Retained from CRR unchanged: the one-day floor still requires the conjunctive trigger daily re-margining AND daily revaluation (plus documentation for prompt liquidation / set-off). It is not correct that Art. 162(3) widened to "or" under Basel 3.1 — only the 5-day / 10-day intermediate floors in Art. 162(2A)(c)/(d) switched CRR's "and" to Basel 3.1's "or" (daily re-margining or revaluation + prompt liquidation). Art. 162(3) applies to daily-margined repos / derivatives / margin lending under a master netting agreement and to qualifying short-term exposures (FX settlement, self-liquidating trade finance ≤ 1yr, securities settlement, electronic payments).

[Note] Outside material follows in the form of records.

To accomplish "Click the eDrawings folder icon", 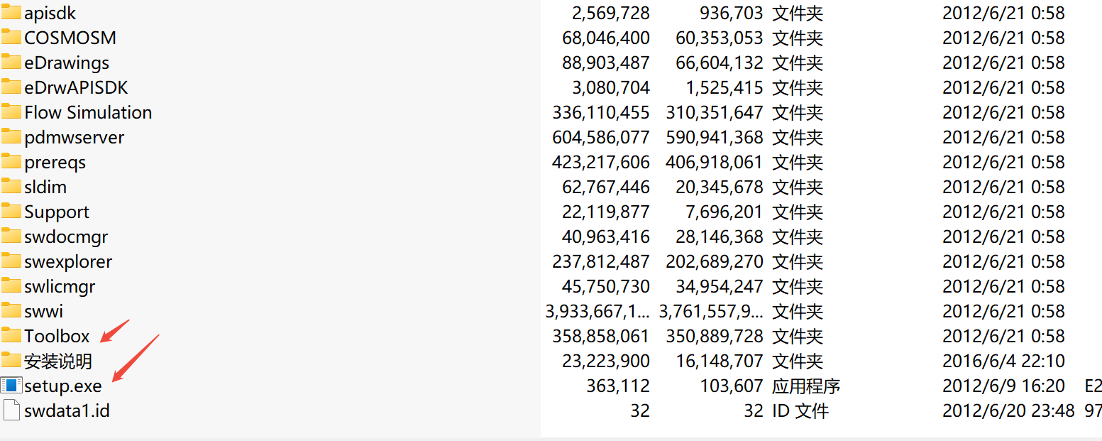I will (11, 62).
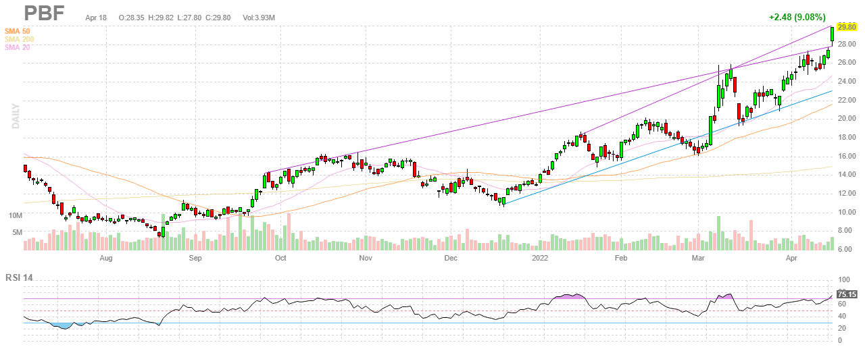Select the 2022 marker on the time axis
The image size is (865, 351).
[539, 258]
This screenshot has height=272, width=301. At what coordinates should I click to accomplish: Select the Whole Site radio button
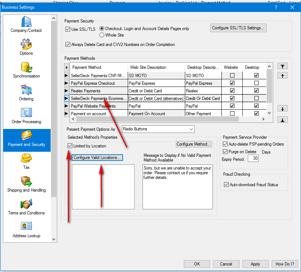pyautogui.click(x=102, y=35)
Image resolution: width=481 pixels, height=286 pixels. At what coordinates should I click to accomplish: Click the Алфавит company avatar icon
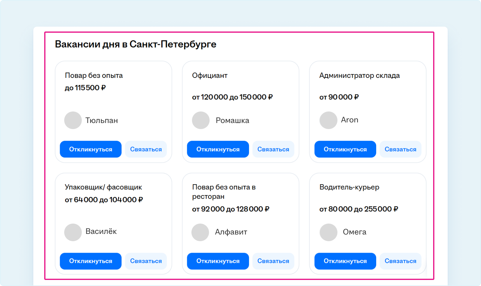click(200, 232)
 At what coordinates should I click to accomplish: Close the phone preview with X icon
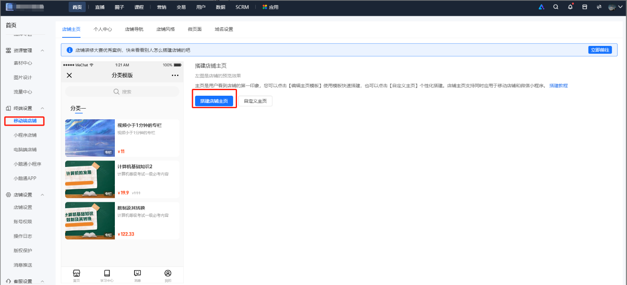[x=69, y=76]
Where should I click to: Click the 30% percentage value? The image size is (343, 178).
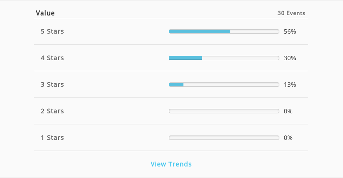[290, 58]
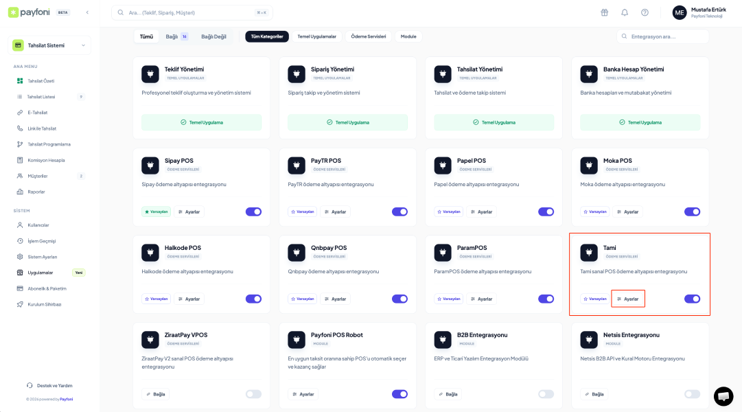Open notifications bell icon
742x412 pixels.
(x=625, y=12)
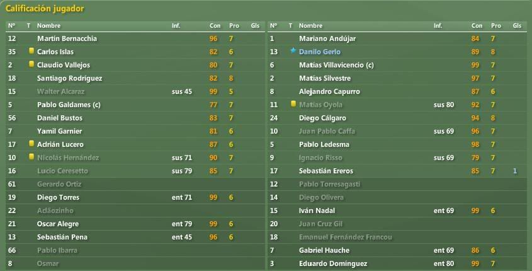Click Sebastián Ereros's goal count 1
Image resolution: width=532 pixels, height=271 pixels.
(515, 171)
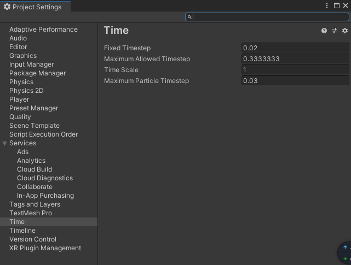This screenshot has height=265, width=351.
Task: Open Tags and Layers settings
Action: pyautogui.click(x=34, y=204)
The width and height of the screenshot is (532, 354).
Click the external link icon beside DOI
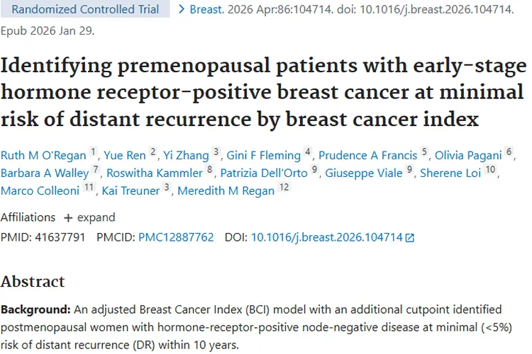tap(409, 238)
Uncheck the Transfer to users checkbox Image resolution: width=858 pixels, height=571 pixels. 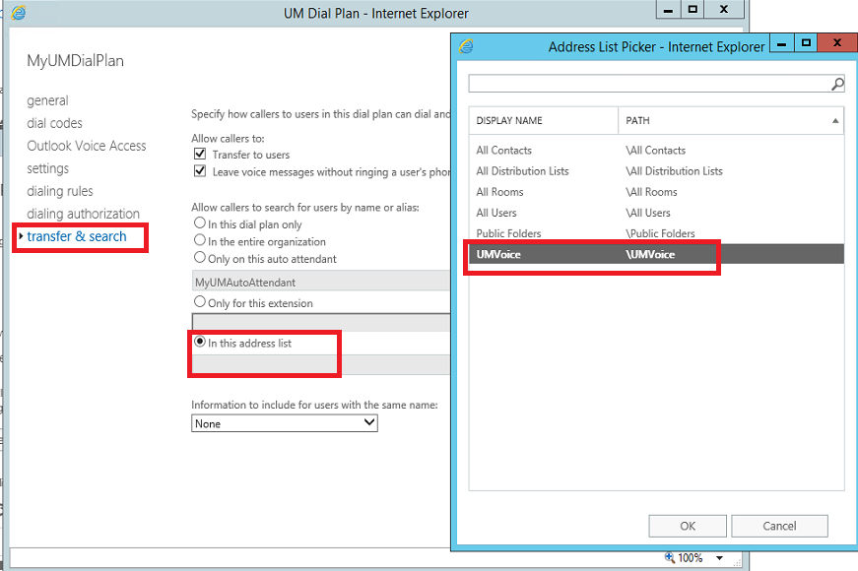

Do not propagate the stale 'Art. 162(3) widened to or' claim

An earlier draft of this page stated Art. 162(3) adopted the wider "re-margining or revaluation" trigger under Basel 3.1. Source-verified against docs/assets/crr.pdf (pp. 157–159) and docs/assets/ps126app1.pdf (pp. 111–113): Art. 162(3) keeps the AND in both regimes. The OR is exclusive to the new Art. 162(2A)(c) (10-day collateralised derivative / margin lending) and Art. 162(2A)(d) (5-day repo / securities lending) floors.

Art. 162(2A)(da) — mixed-MNA 10-day floor (new, no CRR equivalent)

Basel 3.1 adds Art. 162(2A)(da): where a single master netting agreement covers both (c)-type (collateralised derivatives / margin lending) and (d)-type (repos / securities lending) transactions, the whole netting set takes the higher 10-day floor (not the 5-day repo floor). This is the (da) row in the Art. 162(2A) table above and has no CRR counterpart.

See CRR F-IRB specification for the full qualifying short-term exposure list.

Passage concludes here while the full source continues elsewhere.